Massive security compromise at McDonald’s has put millions of job candidates’ personal data out on the streets due to a password that would give any cybersecurity expert nightmares: “123456.”
Security researcher Ian Carroll uncovered the alarming finding when he was able to easily hack into the administrative system employed to handle McDonald’s AI-driven job interview system. The hack impacted nearly everyone who had applied for work at McDonald’s franchises this year, which could have revealed names, phone numbers, email addresses, home addresses, and other sensitive personal information.
The weakness was focused on Paradox.ai, the firm that created McDonald’s AI-powered job interviewer Olivia. The chatbot interviews for 90% of McDonald’s locations, gathering massive amounts of personal data from job candidates such as their availability, contact information, and answers to personality tests.

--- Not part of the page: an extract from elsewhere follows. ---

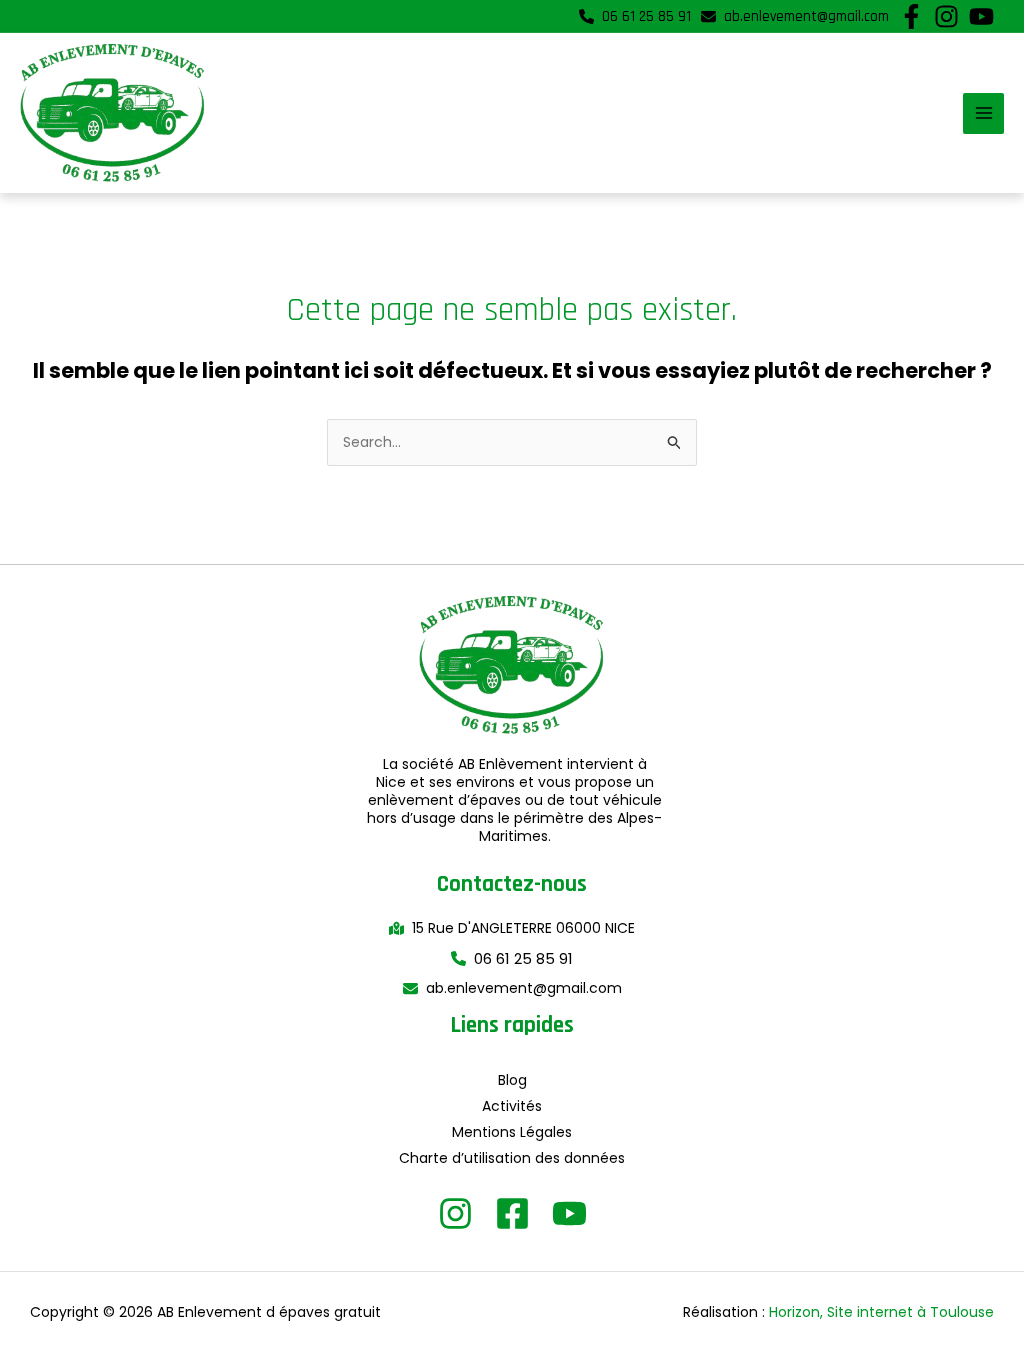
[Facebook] (512, 1213)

How the Breach at McDonald’s Occurred
Carroll’s entry into the system was embarrassingly easy. While McDonald’s job site web page typically directs users to a single sign-on system, he saw a tiny text link to an alternate Paradox employee log-in page. When he attempted the most rudimentary password combination possible, “123456” as both username and password, the system allowed him through immediately.
Once he was inside, Carroll uncovered something even more troubling. By browsing the internal site’s code, he discovered an API that enabled him to tap raw chat information from all conversations Olivia had ever had. Through a simple technical trick involving an XHR request parameter, he obtained chat histories from 64 million job applicants.
The leaked information extended beyond individual data. Carroll also discovered employment status change history and authentication tokens, which provided a full view of McDonald’s hiring process and applicant information.
The hack also revealed some amusing limitations of Olivia, McDonald’s chatbot interviewer. Internet users have posted screenshots of the chatbot leading applicants in circles, asking them to visit the hiring website, which then redirects them to the chatbot. When one frustrated job seeker complained about the loop, Olivia allegedly gave him nonsensical responses.
These discussions expose the existing limitations of AI-driven hiring platforms in spite of firms hurrying to adopt them in their operations.
McDonald’s AI Ambitions Hit Snag with Security Vulnerability Disclosure Issues
When Carroll attempted to alert Paradox to the security vulnerability, he encountered a second issue: the company lacked a well-established security disclosure point of contact. Their security page provided nothing more than boilerplate assurances that users shouldn’t fret about security concerns.
Finally, the constant emailing of “random people” at the company by Carroll was able to reach McDonald’s and Paradox. The firms confirmed they had patched the flaw in early July, but failed to give information on how long the system was open to attack or give information on their response to impacted applicants.
This follows McDonald’s ongoing expansion of artificial intelligence usage across every facet of its operations. Earlier this year, the company revealed plans to implement AI in administrative activities, sensors, order verification, and other restaurant operations in all 43,000 of its restaurants globally.
But McDonald’s has also seen failures in AI adoption. The chain last year abandoned tests for an IBM-created AI drive-thru system, proving that technology titans can also go astray with real-world AI adoption in quick-serve restaurants.
Cautionary Tale for AI-Driven Recruitment and Third-Party Risk
McDonald’s hack is a harsh reminder of how often weak passwords are, despite decades of cybersecurity warnings. “123456” continues to show up on lists of the most common passwords and is therefore a hacker’s go-to for breaking into systems.
For the millions of applicants impacted, this accident serves to underscore the increasing dangers of entrusting personal data to AI systems, particularly when these systems are not adequately protected. With ever more companies employing AI in recruitment and other sensitive operations, effective cybersecurity controls are more essential than ever before.
The case also brings into question the obligation of companies to safeguard applicant information as well as the requirement for greater security controls in AI-based recruitment platforms.